Çolak, sendikanın tüzüğündeki "anadilde öğrenim hakkı" ile ilgili maddenin daha önce Ankara Cumhuriyet Başsavcılığı'nca açılan dava sonrası değiştirildiğini ve yasaya aykırı bir durum görülmediğini söyledi.
Genelkurmay Başkanlığı'nın dava dosyasında yer alan yazısına değinen Çolak, tüzükle ilgili incelemelerin yalnızca Çalışma Bakanlığı'nca yapılabileceğini belirtti. Genelkurmay Başkanlığı'nın yetkisi olmayan bir konuda görüş bildirdiğini vurguladı.
Çetin: Uluslar arası hukuk bağlayıcıdır
Davayı bianet'e değerlendiren avukatlardan Fethiye Çetin, Türkiye'nin iç hukuktaki çelişkililerde uluslar arası sözleşmeleri dikkate aldığını söyledi.
Buna göre Birleşmiş Milletler Siyasal ve Kişisel Haklar Sözleşmesi ile Lozan Antlaşmasının 39/4 maddesine göre Türkiye vatandaşlarının, kendi dilleri olan Türkçe dışındaki dillerde eğitim ve öğrenim görebileceğini vurguladı.
Çetin, iddianamedeki Anayasaya aykırılık ifadelerinin, uluslar arası sözleşmeler göz önüne alındığında geçersiz olduğunu, buna göre davanın ilk duruşmada düşeceğini savundu.
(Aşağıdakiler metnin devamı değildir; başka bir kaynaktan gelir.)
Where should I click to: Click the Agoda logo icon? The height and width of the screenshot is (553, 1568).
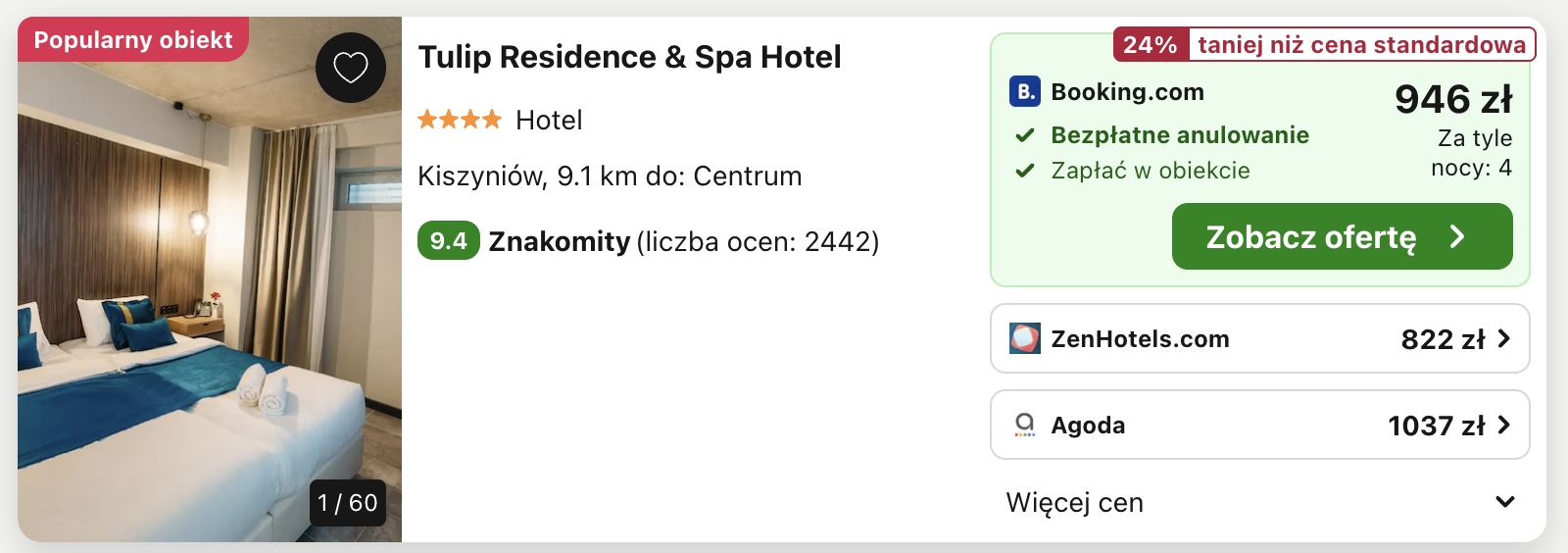click(1025, 425)
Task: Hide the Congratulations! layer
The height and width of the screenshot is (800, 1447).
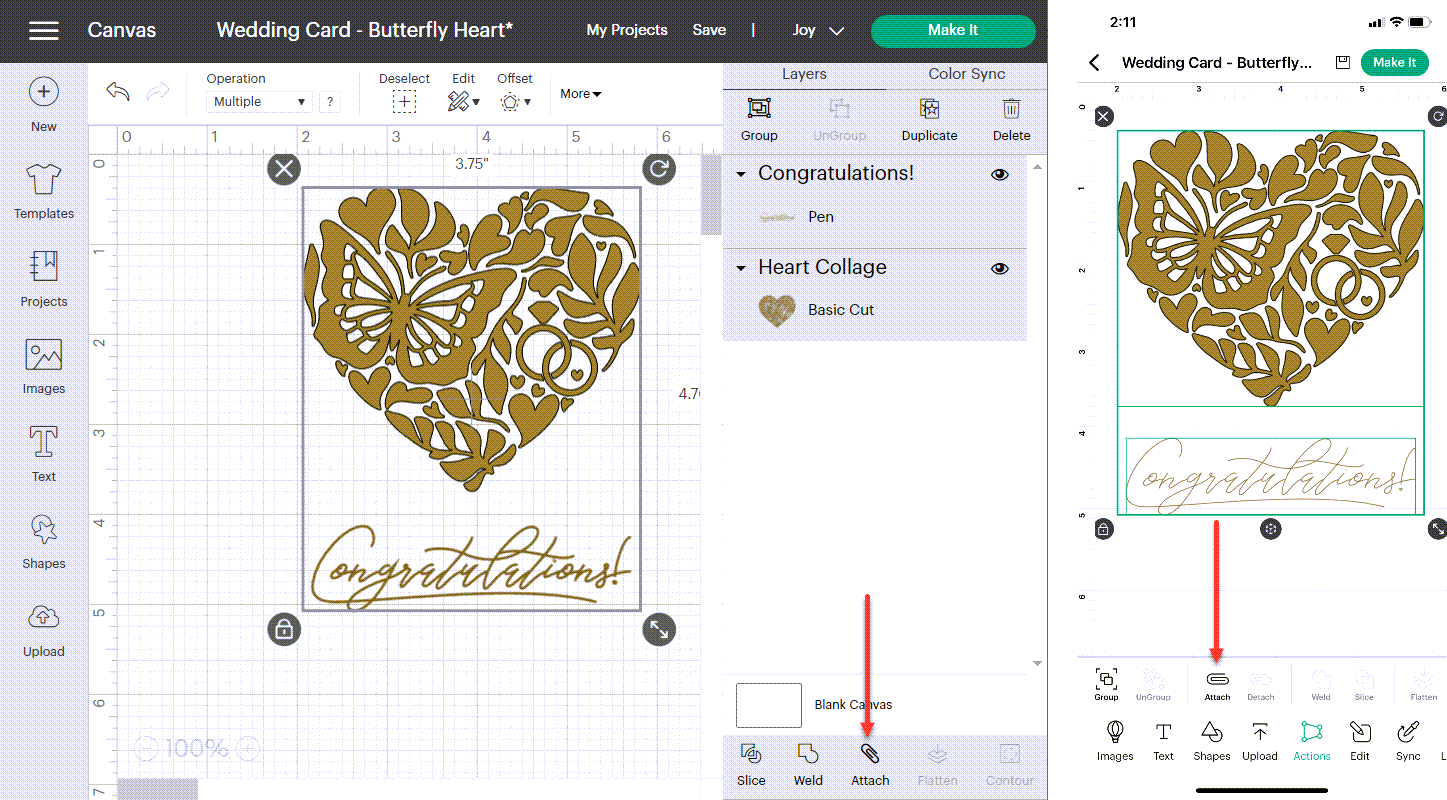Action: [999, 173]
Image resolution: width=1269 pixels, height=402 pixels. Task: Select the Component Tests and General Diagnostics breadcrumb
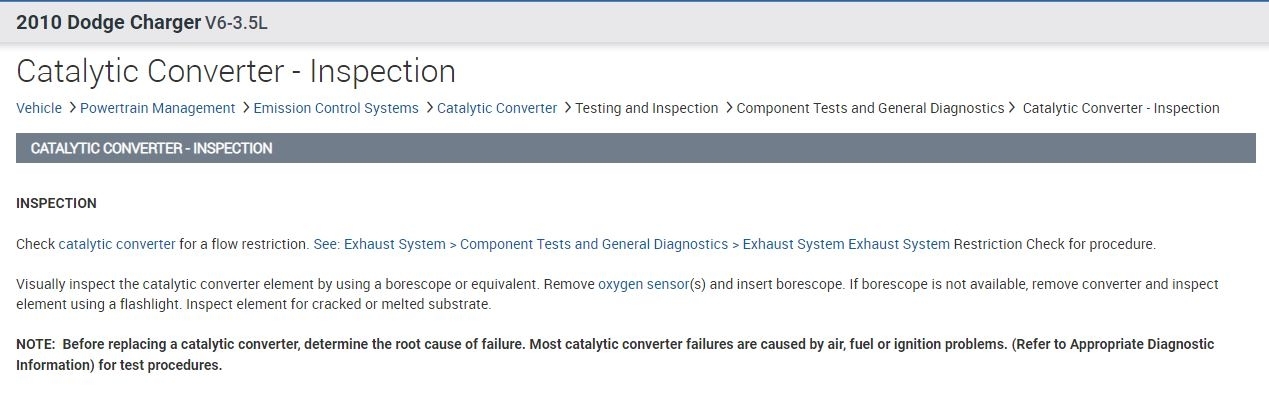pyautogui.click(x=869, y=108)
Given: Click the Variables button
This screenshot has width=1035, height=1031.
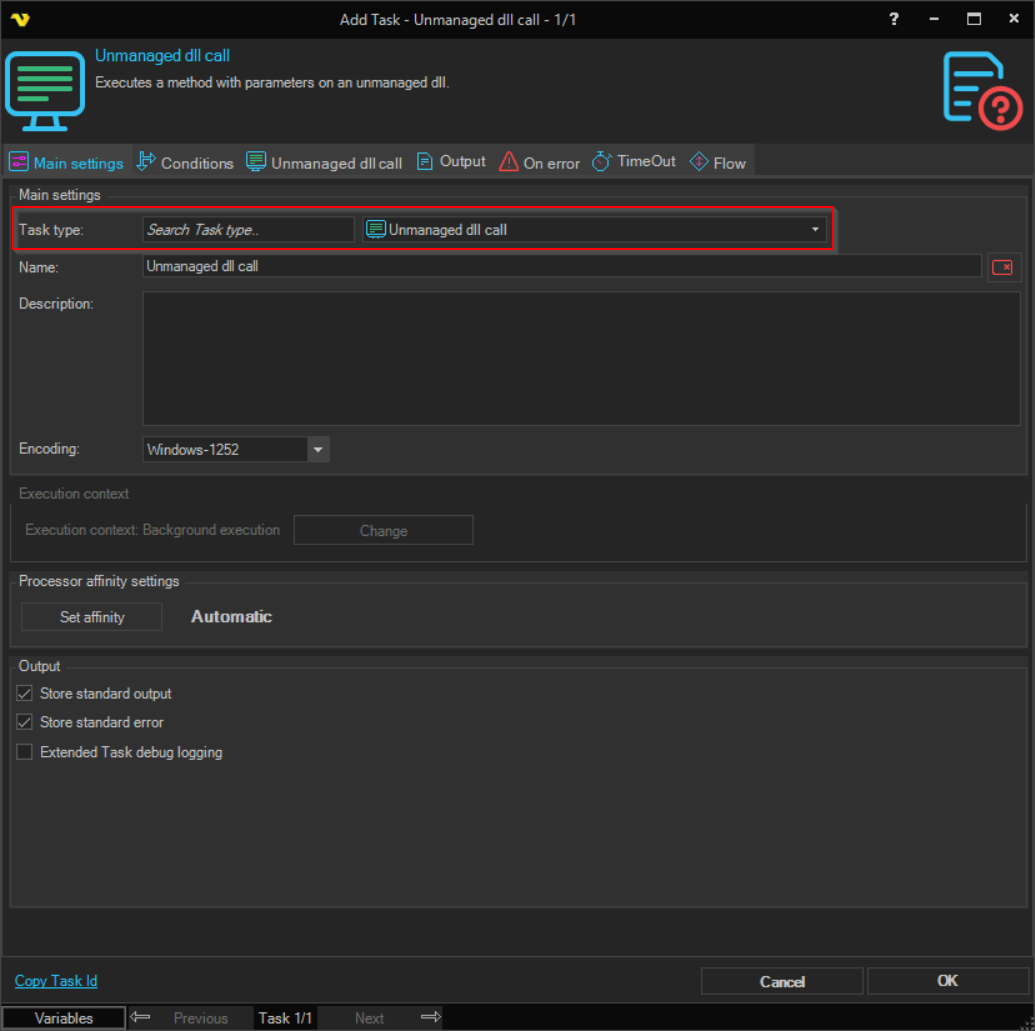Looking at the screenshot, I should (64, 1018).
Çetin, Genelkurmay Başkanlığı'nın bakanlıklara gönderdiği yazıyla savcıları ve yargıyı etkilemeye çalıştığını ve uyum yasalarının hiçe sayıldığını söyledi.
Kanar: Hukukçular sendikaya sahip çıkmalı
Av. Ercan Kanar ise "Geçmişte de Genelkurmay Başkanlığı'nın istemleri doğrultusunda bir çok insan hakları savunucusuna dava açıldı, yargı yönlendirilmeye çalışıldı. Genelkurmayın müdahalesi hukuk dışıdır. Bu dava, özellikle hukukçuların yargının bağımsızlığına sahip çıkması açısından önemlidir. Halkların kardeşliği için çaba gösteren ve güçlü bir sendika ve Eğitim-Sen'e destek verilmelidir" diye konuştu.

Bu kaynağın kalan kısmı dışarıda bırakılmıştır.